Representatives from Austria, Bulgaria, the Czech Republic, Denmark, Finland, Germany, Hungary, Italy, Luxembourg, Netherlands, Sweden, United Kingdom and the European Union signed the Nagoya Protocol on Access and Benefit Sharing, which calls for “fair and equitable sharing” of the utilization of genetic resources.
The protocol, adopted last year in Nagoya, Japan, will enter into force 90 days after the 50th country ratifies it.
The protocol would set up an international regime on access and benefit sharing of genetic resources, which will lay down the basic ground rules on how nations cooperate in obtaining genetic resources, according to the administrative offices of the 193-member Convention on Biological Diversity (CBD), which drafted the protocol.
It outlines how benefits—for example, from when a plant's genetics are turned into a commercial product, such as medicine—will be shared with countries and communities that conserved and managed that resource, in some cases for millennia.
Genetic resources, whether from plant, animal or micro-organisms, are used for various purposes from basic research to the development of products.

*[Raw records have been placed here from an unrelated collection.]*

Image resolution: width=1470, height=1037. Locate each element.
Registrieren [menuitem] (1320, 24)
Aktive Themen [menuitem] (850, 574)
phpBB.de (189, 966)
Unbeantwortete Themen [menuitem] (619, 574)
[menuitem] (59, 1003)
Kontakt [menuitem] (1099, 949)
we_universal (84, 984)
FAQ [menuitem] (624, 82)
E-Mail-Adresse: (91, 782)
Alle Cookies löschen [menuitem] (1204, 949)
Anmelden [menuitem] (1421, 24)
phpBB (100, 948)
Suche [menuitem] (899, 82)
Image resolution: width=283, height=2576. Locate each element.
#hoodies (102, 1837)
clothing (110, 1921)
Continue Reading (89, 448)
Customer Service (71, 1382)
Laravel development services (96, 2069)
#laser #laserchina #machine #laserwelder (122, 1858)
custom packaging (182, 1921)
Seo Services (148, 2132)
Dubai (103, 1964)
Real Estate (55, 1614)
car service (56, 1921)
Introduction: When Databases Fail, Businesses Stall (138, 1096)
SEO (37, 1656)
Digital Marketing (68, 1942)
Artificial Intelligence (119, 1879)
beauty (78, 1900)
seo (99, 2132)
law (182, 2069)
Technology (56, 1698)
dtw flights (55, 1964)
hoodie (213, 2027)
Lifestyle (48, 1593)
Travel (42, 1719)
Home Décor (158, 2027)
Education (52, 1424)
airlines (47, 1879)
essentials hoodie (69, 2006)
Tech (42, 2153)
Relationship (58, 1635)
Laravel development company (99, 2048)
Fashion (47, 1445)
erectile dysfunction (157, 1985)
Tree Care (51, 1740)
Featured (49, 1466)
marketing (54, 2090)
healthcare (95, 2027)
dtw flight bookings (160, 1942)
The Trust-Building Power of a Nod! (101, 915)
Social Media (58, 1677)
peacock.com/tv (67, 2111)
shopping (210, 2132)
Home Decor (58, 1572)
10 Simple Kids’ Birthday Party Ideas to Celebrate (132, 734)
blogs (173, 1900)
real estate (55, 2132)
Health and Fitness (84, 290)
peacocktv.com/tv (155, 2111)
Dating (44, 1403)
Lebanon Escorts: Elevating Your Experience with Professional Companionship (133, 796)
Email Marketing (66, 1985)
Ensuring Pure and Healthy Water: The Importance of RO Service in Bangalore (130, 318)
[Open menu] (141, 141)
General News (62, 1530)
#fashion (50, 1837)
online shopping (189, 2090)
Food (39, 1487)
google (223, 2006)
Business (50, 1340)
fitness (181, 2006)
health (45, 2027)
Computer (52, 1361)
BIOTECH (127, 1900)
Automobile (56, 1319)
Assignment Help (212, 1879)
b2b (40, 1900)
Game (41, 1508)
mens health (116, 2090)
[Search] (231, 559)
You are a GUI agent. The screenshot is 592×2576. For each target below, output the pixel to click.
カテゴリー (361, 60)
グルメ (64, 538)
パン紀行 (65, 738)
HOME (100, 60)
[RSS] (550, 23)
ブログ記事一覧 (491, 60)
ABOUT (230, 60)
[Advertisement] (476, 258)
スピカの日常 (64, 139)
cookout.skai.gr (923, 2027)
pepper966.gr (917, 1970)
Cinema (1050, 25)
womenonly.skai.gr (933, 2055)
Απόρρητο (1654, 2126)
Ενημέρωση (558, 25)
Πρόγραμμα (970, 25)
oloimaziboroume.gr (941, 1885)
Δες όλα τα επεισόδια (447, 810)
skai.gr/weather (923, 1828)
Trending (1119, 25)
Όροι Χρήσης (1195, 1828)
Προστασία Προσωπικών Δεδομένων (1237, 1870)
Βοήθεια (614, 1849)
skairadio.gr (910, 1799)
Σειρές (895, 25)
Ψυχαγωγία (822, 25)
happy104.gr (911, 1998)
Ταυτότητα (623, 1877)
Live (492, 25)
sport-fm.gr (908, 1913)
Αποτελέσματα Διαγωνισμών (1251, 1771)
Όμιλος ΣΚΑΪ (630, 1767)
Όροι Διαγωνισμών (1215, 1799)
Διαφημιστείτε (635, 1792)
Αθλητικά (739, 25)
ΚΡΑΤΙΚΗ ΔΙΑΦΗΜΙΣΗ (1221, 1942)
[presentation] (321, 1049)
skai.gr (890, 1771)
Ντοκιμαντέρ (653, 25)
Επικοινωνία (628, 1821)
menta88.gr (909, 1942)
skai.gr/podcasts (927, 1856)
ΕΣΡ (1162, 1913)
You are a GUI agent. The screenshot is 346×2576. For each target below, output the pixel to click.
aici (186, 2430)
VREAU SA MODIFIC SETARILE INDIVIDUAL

Users of genetic resources include research institutes, universities and private companies operating in sectors such as pharmaceuticals, agriculture, horticulture, cosmetics and biotechnology.
The benefits derived may include sharing the results of R&D carried out on genetic resources, transfer of technologies that make use of those resources, participation in biotechnological research activities or monetary benefits arising from the commercialization of products based on genetic resources, such as pharmaceuticals, according to the CBD.